* start Page *
# Recorded Shows(How to view my list of them?)



## jaselzer (Sep 10, 2018)

Hi all, in the TV Stream under My Shows there is a statements at the top listing what percentage of my storage(Sling storage) I have used. In my case, atm that is 8%. But how do you see or find the list of what you recorded?

Thanks, John


----------



## schatham (Mar 17, 2007)

As you scroll over them it will say 1 recording etc. If it does not say recording it is on demand. That's it on the Tivo area.

Open the Sling app on the Android side or on a computer and you can see and manage your recordings.


----------



## jaselzer (Sep 10, 2018)

schatham said:


> As you scroll over them it will say 1 recording etc. If it does not say recording it is on demand. That's it on the Tivo area.
> 
> Open the Sling app on the Android side or on a computer and you can see and manage your recordings.


''

Schatham, thank you for responding and I hope I am not being too boneheaded here: I go to "My Shows" in the Tivo Stream App on the 4K. I see my list of shows and for example I have set "Better Things" to record "New Episodes" only. Ok, now when I click on the "Better Things" icon in "My Shows" it takes me to the page where I can find "Better Things" and one option is Sling, which means it has recorded some episodes of "Better Things". And when I click on the Sling option it seems to take me to the recordings. But just following what you said above, when I highlight the "Better Things" icon in the "My Shows" area, it does not say anything about there being any recordings. In that area the only notification I have about recordings is in the top right that states: "Recordings: 8% Full". What is more strange is that when I go to the Sling website, it shows only having 2 shows on my DVR, neither of which are "Better Things".

Regards, John


----------



## schatham (Mar 17, 2007)

jaselzer said:


> ''
> 
> Schatham, thank you for responding and I hope I am not being too boneheaded here: I go to "My Shows" in the Tivo Stream App on the 4K. I see my list of shows and for example I have set "Better Things" to record "New Episodes" only. Ok, now when I click on the "Better Things" icon in "My Shows" it takes me to the page where I can find "Better Things" and one option is Sling, which means it has recorded some episodes of "Better Things". And when I click on the Sling option it seems to take me to the recordings. But just following what you said above, when I highlight the "Better Things" icon in the "My Shows" area, it does not say anything about there being any recordings. In that area the only notification I have about recordings is in the top right that states: "Recordings: 8% Full". What is more strange is that when I go to the Sling website, it shows only having 2 shows on my DVR, neither of which are "Better Things".
> 
> Regards, John


They have not recorded yet. What you are seeing is what shows would be available to record. It is very confusing on the Tivo 4k.

P.S. Their are no new Better things, season 4 ended, so nothing will record.

I took some pictures in an earlier post. Go to post 13 and 15.
Does the TiVo part work for anyone?


----------



## jaselzer (Sep 10, 2018)

EWiser said:


> So you know I watch Apple TV using a vpn on the device. Let's you use British tv apps too.





schatham said:


> They have not recorded yet. What you are seeing is what shows would be available to record. It is very confusing on the Tivo 4k.
> 
> P.S. Their are no new Better things, season 4 ended, so nothing will record.
> 
> ...


Schatham, thanks so much for linking me to that thread. So Dan the Moderator and you clarified the whole issue. It is confusing the way Tivo has created the recording situation. Sort of freaky, that you and I both are recording and watching the same show "Better Things" and we used that show as our example. Thanks for making it clear that I was not being dense.


----------
* end Page *
* start Data block *
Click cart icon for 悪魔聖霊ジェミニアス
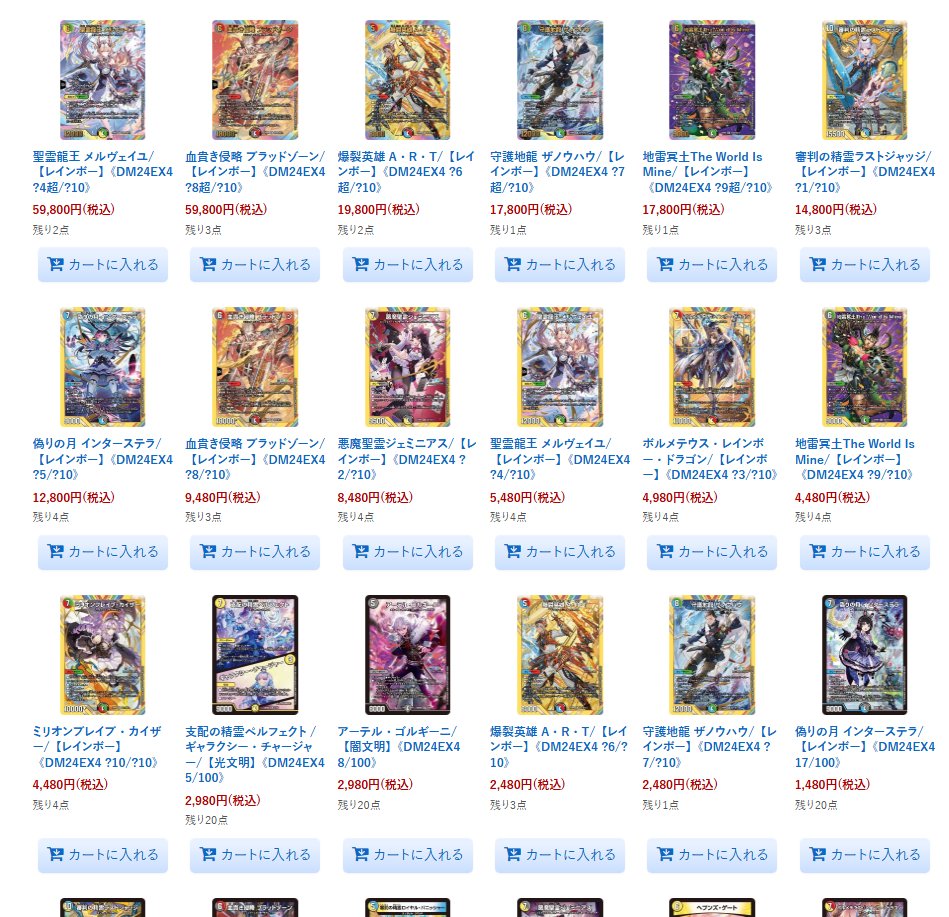[x=361, y=551]
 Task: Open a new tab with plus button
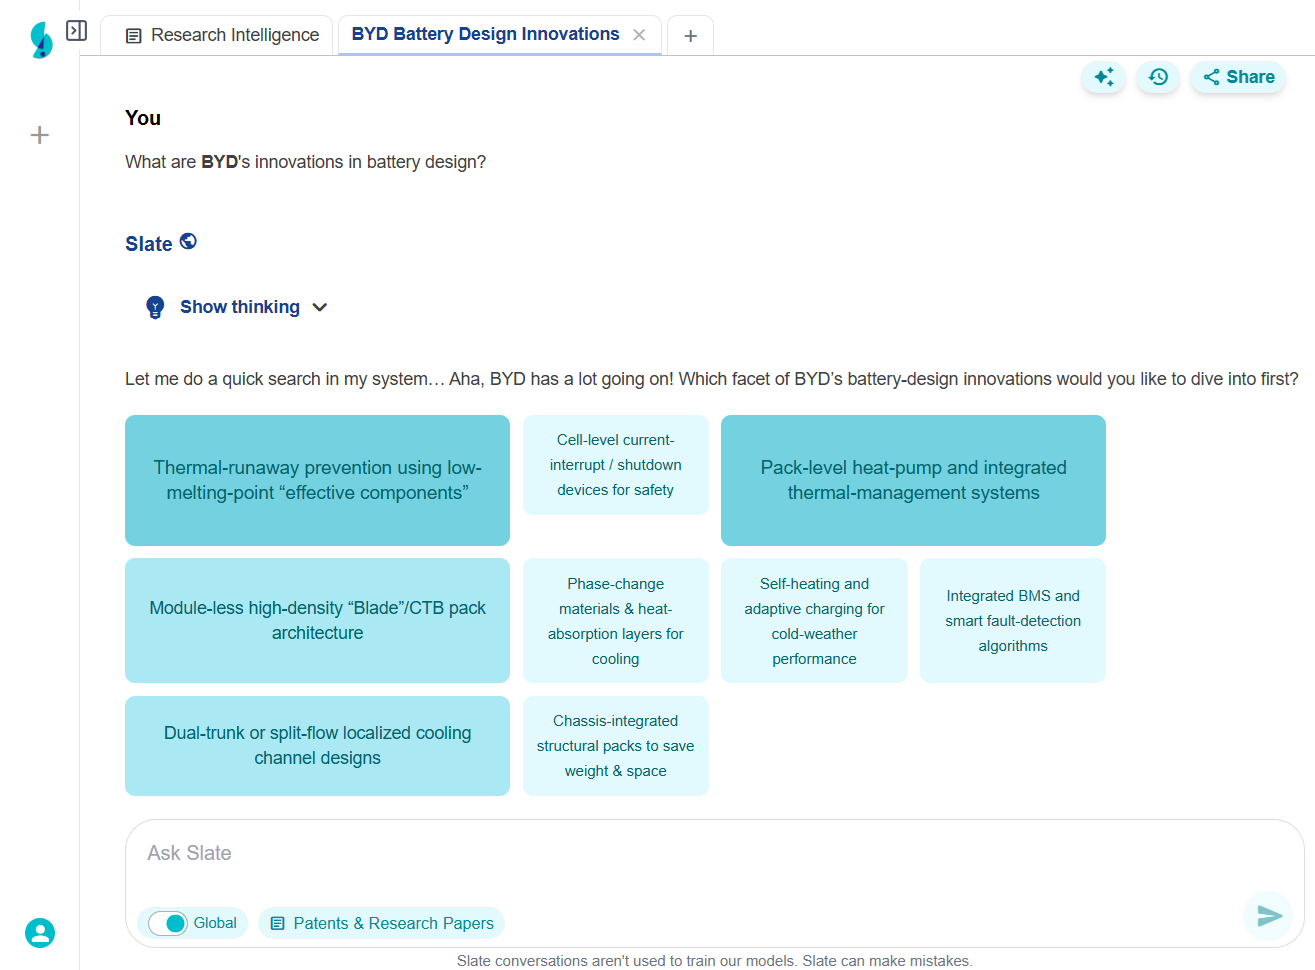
* end Data block *
Can you retype the stretch of the recorded-shows thread from "Hi all, in the" through "what you recorded?", word for word?

● Task result
Hi all, in the TV Stream under My Shows there is a statements at the top listing what percentage of my storage(Sling storage) I have used. In my case, atm that is 8%. But how do you see or find the list of what you recorded?